▶ Problem requirements: Please transcribe the listing in its entirety, character for character.

▶ Records supplied:
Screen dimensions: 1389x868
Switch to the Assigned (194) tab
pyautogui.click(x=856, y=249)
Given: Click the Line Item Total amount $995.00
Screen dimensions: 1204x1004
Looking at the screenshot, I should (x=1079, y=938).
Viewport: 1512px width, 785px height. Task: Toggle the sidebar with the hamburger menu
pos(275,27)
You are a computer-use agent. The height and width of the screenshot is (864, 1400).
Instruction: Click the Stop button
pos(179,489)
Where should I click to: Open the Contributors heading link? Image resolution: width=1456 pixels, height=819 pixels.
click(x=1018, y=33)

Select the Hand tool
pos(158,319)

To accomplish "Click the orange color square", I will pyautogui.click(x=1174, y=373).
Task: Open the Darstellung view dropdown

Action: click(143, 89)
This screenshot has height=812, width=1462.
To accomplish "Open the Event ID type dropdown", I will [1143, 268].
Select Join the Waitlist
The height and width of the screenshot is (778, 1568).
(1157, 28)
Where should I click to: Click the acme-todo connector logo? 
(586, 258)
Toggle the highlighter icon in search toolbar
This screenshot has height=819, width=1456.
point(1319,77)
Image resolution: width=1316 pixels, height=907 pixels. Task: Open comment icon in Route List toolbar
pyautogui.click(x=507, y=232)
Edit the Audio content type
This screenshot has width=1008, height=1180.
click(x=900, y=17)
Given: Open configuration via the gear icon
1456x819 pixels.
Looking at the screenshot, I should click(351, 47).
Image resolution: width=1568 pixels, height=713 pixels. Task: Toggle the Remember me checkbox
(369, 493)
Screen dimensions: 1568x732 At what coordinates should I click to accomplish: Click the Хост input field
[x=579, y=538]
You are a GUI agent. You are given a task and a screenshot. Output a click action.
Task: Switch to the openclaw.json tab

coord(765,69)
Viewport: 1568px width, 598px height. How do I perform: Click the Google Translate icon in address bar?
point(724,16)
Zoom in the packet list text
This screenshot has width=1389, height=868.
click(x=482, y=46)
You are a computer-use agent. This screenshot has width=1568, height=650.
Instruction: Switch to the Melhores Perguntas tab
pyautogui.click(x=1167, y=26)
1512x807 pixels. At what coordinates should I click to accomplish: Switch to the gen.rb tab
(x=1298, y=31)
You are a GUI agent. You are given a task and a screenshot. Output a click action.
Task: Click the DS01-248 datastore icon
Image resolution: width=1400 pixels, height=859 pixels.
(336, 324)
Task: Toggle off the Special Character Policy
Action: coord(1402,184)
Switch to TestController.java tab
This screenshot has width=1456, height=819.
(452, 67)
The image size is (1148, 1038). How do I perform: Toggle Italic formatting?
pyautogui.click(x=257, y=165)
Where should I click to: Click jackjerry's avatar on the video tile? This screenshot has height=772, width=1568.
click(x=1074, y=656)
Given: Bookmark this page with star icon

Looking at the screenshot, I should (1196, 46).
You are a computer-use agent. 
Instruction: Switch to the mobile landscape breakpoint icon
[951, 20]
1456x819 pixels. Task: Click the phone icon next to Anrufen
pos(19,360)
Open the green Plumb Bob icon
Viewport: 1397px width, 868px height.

▶ Response to this exercise:
Screen dimensions: 1389x868
Switch to the Assigned (194) tab
pyautogui.click(x=856, y=249)
Given: Click the Line Item Total amount $995.00
Screen dimensions: 1204x1004
Looking at the screenshot, I should (x=1079, y=938).
Viewport: 1512px width, 785px height. Task: Toggle the sidebar with the hamburger menu
pos(275,27)
You are a computer-use agent. The height and width of the screenshot is (864, 1400).
Instruction: Click the Stop button
pos(179,489)
Where should I click to: Open the Contributors heading link? Image resolution: width=1456 pixels, height=819 pixels.
click(x=1018, y=33)

Select the Hand tool
pos(158,319)

To accomplish "Click the orange color square", I will pyautogui.click(x=1174, y=373).
Task: Open the Darstellung view dropdown

Action: click(143, 89)
This screenshot has height=812, width=1462.
To accomplish "Open the Event ID type dropdown", I will [1143, 268].
Select Join the Waitlist
The height and width of the screenshot is (778, 1568).
(1157, 28)
Where should I click to: Click the acme-todo connector logo? 
(586, 258)
Toggle the highlighter icon in search toolbar
This screenshot has height=819, width=1456.
point(1319,77)
Image resolution: width=1316 pixels, height=907 pixels. Task: Open comment icon in Route List toolbar
pyautogui.click(x=507, y=232)
Edit the Audio content type
This screenshot has width=1008, height=1180.
click(x=900, y=17)
Given: Open configuration via the gear icon
1456x819 pixels.
Looking at the screenshot, I should click(351, 47).
Image resolution: width=1568 pixels, height=713 pixels. Task: Toggle the Remember me checkbox
(369, 493)
Screen dimensions: 1568x732 At what coordinates should I click to accomplish: Click the Хост input field
[x=579, y=538]
You are a GUI agent. You are given a task and a screenshot. Output a click action.
Task: Switch to the openclaw.json tab

coord(765,69)
Viewport: 1568px width, 598px height. How do I perform: Click the Google Translate icon in address bar?
point(724,16)
Zoom in the packet list text
This screenshot has width=1389, height=868.
click(x=482, y=46)
You are a computer-use agent. This screenshot has width=1568, height=650.
Instruction: Switch to the Melhores Perguntas tab
pyautogui.click(x=1167, y=26)
1512x807 pixels. At what coordinates should I click to accomplish: Switch to the gen.rb tab
(x=1298, y=31)
You are a GUI agent. You are given a task and a screenshot. Output a click action.
Task: Click the DS01-248 datastore icon
Image resolution: width=1400 pixels, height=859 pixels.
(336, 324)
Task: Toggle off the Special Character Policy
Action: coord(1402,184)
Switch to TestController.java tab
This screenshot has width=1456, height=819.
(452, 67)
The image size is (1148, 1038). How do I perform: Toggle Italic formatting?
pyautogui.click(x=257, y=165)
Where should I click to: Click jackjerry's avatar on the video tile? This screenshot has height=772, width=1568.
click(x=1074, y=656)
Given: Bookmark this page with star icon

Looking at the screenshot, I should (1196, 46).
You are a computer-use agent. 
Instruction: Switch to the mobile landscape breakpoint icon
[951, 20]
1456x819 pixels. Task: Click the phone icon next to Anrufen
pos(19,360)
Open the green Plumb Bob icon
Viewport: 1397px width, 868px height.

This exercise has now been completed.